Joseph O'Neill
La Terre sous l'Angleterre
Ed. L'Arbre Vengeur
D'après Guy Costes, le préfacier de la présente édition et accessoirement la référence incontestée en matière de Terres creuses et de mondes souterrains, il y aurait plusieurs interprétations possibles quant au roman de Joseph O'Neill : fasciste ? Anti-fasciste ? Les spécialistes n'accordent pas leurs violons sur la société imaginée par l'auteur irlandais et sur le discours politique qu'il véhicule. Et si je tranchais pour eux ?
Plantons déjà le décor. Nous sommes dans le nord de l'Angleterre, au pied du mur d'Hadrien. Pour rappel, cette fortification de pierres fut édifiée environ un siècle avant notre ère par l'empereur romain pour séparer l'empire des terres barbares. On raconte dans la famille du personnage principal qu'il existerait un passage menant à un domaine souterrain habité par les descendants des bâtisseurs du mur. Le dernier à s'y être rendu serait parti avec les documents et les cartes. Il n'est jamais revenu - l'emplacement de l'entrée a donc disparu avec lui. Alors que son père, qui a cherché toute sa vie à retrouver le passage, s'est volatilisé à son tour, le narrateur décide de tenter l'aventure sur les traces du vieil homme.
Je vous passe le début du périple, les ténèbres, les hostiles créatures géantes, la descente d'une rivière souterraine sur un radeau de fortune... Venons-en à ce qui nous intéresse vraiment : le peuple qui vit là depuis d'innombrables générations ! Les premières personnes que le narrateur rencontre sont inertes, désolantes de vacuité. On comprend rapidement qu'elles vivent sous le contrôle d'une élite qui les a débarrassés de tous leurs "éléments contradictoires", qui a dérobé leur vie et leur flamme intérieure. D'après le dirigeant de cette élite, qui se fait appeler le "Maître du Savoir", pas moins, les hommes sont égaux et aucun n'a d'importance. Tous vivent dans la foi et la joie, tous aiment ce qui ne peut pas mourir, non pas eux-même ou leurs semblables mais quelque chose de grand et de durable dont ils jouissent tous.

****************************************

Indiquez le nom que se donne le dirigeant de l'élite souterraine dans le passage extrait ci-dessus.

[Entrées enregistrées]
****************************************

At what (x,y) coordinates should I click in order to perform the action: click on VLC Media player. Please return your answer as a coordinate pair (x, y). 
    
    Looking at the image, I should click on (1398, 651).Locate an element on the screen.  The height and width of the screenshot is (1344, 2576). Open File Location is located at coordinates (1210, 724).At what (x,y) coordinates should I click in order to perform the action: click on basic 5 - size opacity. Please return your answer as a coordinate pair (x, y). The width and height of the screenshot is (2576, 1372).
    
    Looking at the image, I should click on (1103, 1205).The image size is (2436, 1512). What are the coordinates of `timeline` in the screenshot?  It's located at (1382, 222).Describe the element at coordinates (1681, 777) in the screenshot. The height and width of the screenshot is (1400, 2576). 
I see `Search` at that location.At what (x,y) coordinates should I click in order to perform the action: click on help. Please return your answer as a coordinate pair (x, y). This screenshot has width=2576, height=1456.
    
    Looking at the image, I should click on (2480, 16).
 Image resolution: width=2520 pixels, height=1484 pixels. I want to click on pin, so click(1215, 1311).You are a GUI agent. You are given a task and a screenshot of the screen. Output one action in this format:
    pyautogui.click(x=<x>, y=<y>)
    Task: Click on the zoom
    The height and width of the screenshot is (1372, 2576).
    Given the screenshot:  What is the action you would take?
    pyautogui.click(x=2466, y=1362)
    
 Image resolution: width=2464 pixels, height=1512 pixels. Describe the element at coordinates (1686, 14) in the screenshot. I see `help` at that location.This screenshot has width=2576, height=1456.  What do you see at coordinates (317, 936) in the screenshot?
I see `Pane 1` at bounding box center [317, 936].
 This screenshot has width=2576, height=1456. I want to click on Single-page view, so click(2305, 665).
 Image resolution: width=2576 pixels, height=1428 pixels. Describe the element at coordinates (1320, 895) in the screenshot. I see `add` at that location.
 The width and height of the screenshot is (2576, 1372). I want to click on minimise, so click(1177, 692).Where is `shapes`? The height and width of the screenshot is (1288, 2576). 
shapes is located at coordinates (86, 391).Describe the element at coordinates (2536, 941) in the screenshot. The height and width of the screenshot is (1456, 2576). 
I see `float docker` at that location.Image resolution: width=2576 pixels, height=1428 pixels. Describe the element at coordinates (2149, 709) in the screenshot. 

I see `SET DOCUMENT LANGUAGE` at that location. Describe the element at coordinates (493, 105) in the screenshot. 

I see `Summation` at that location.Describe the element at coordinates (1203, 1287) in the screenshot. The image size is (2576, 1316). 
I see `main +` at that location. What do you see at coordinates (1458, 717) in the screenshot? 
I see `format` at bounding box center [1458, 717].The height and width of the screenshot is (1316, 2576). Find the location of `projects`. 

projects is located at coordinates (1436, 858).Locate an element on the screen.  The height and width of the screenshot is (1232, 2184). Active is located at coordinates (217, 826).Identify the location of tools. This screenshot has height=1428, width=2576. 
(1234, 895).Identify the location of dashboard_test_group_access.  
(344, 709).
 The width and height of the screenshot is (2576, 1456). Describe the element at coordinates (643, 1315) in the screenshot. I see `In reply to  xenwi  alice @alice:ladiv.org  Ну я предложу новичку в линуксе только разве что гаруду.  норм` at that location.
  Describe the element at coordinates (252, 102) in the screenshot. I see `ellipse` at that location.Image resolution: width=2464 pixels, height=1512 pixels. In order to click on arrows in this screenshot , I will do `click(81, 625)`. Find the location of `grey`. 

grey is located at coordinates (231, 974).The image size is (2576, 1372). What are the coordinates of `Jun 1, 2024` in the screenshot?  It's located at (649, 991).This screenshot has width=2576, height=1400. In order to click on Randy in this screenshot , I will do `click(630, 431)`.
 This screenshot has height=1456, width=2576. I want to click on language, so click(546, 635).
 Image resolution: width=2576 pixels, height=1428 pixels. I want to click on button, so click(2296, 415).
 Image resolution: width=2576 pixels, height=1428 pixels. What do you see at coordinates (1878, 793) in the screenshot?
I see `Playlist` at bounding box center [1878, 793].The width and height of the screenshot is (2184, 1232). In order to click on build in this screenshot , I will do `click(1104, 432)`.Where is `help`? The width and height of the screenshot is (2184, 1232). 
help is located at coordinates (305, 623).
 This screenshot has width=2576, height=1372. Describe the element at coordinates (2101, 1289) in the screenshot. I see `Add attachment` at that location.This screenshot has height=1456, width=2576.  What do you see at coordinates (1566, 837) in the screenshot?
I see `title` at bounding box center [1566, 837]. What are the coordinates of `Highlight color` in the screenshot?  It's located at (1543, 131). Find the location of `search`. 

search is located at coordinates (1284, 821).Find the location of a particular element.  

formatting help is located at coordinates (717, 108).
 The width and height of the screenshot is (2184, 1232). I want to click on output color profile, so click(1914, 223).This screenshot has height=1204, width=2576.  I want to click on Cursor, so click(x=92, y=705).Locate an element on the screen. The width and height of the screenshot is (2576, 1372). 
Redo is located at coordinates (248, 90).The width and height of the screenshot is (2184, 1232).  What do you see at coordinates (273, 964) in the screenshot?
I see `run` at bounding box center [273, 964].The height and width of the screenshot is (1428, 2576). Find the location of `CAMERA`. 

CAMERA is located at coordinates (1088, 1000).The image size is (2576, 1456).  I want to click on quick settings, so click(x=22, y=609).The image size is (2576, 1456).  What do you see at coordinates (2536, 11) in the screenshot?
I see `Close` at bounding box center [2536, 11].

****************************************

Solution rédigée:
Il se fait appeler le « Maître du Savoir ».